高血糖を防ぐカギはあの上澄み液!?
血糖値を抑える食材「ホエイ」とは?

心筋梗塞や脳梗塞、さらにはがんや認知症のリスクを高めることもわかってきた「高血糖」。今回は、全く新しい高血糖予防法のカギを握る食材「ホエイ」についてご紹介します!

◆高血糖を抑える食材「ホエイ」とは?

ホエイとは、チーズやヨーグルトを作る際に出来る黄色い上澄み液のこと。ヨーグルトを置いておいたときなどに見られる上澄み液もホエイです。

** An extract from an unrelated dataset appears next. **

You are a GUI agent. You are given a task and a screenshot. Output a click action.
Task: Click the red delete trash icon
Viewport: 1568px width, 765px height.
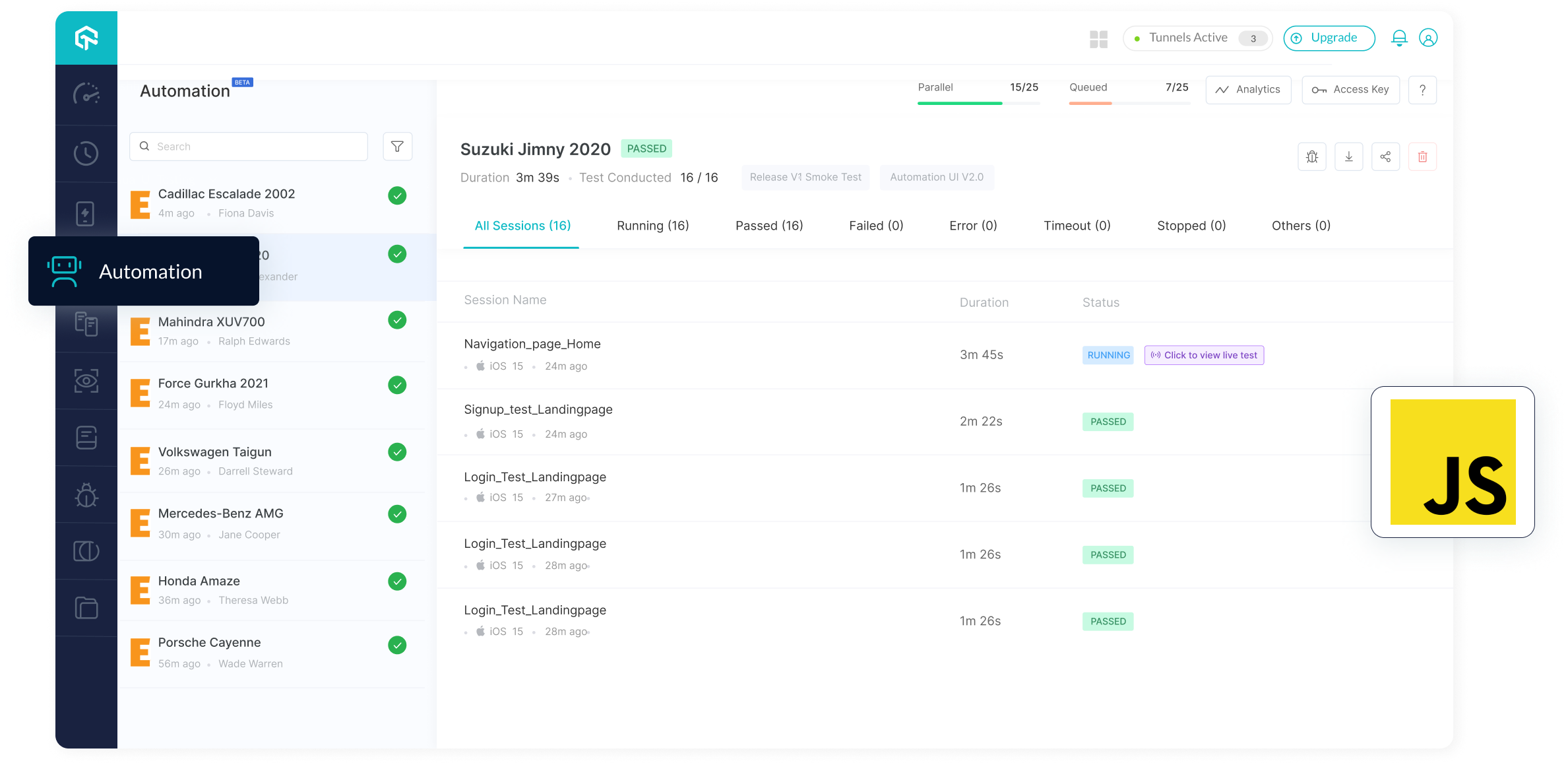(x=1422, y=156)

ホエイには豊富なミネラルをはじめ、ビタミンやたんぱく質、炭水化物など、身体にとって重要な栄養素が多く含まれています。その中でもたんぱく質が、近年の研究で血糖を抑えるのに効果がある可能性がわかってきたのです。

◆なぜ「ホエイ」が高血糖を抑える?

ホエイに含まれているたんぱく質は「乳清タンパク」と呼ばれ、必須アミノ酸という食物からしか摂れない大事な成分が豊富で、そのバランスも非常に良いです。その乳清タンパクが小腸を刺激することによって、血糖値を下げるインスリンの分泌を促すホルモンがたくさん出て、インスリンの出が良くなり、高血糖の改善が期待できるのです。

◆ホエイを効率良く摂取するには?

ホエイはヨーグルト以外にも、牛乳やリコッタチーズ、粉ミルク、高齢者用の一部の流動食、プロテイン類など様々な食材に含まれています。ですが、日常的にかつ簡単にホエイを摂取できるという点から、やはりおすすめしたいのはヨーグルト
また、意識して欲しいのがヨーグルトを食べるタイミング。食後よりも食前にヨーグルトを食べた方が、特に食後高血糖(※)を防ぐことができると考えられています。

※食後高血糖とは?

何らかの原因でインスリンの出が悪くなったりすることで、食事をした後に血糖値の上昇を抑えることができず、血糖値が異常に高くなってしまう状態。
その状態が続くと糖尿病のリスクを高めるだけでなく、動脈硬化を進める危険因子となることもわかってきています。
健康診断では空腹時の血糖を検査しているので、健康診断では血糖値に異常がなくても食後高血糖になっている可能性があります。
特に筋力が衰えている人は、筋肉の中で糖がうまくエネルギーとして使われずに脂肪として蓄えられ、この脂肪から悪いホルモンが出てインスリンの効きを悪くしてしまうことがあるので、要注意です。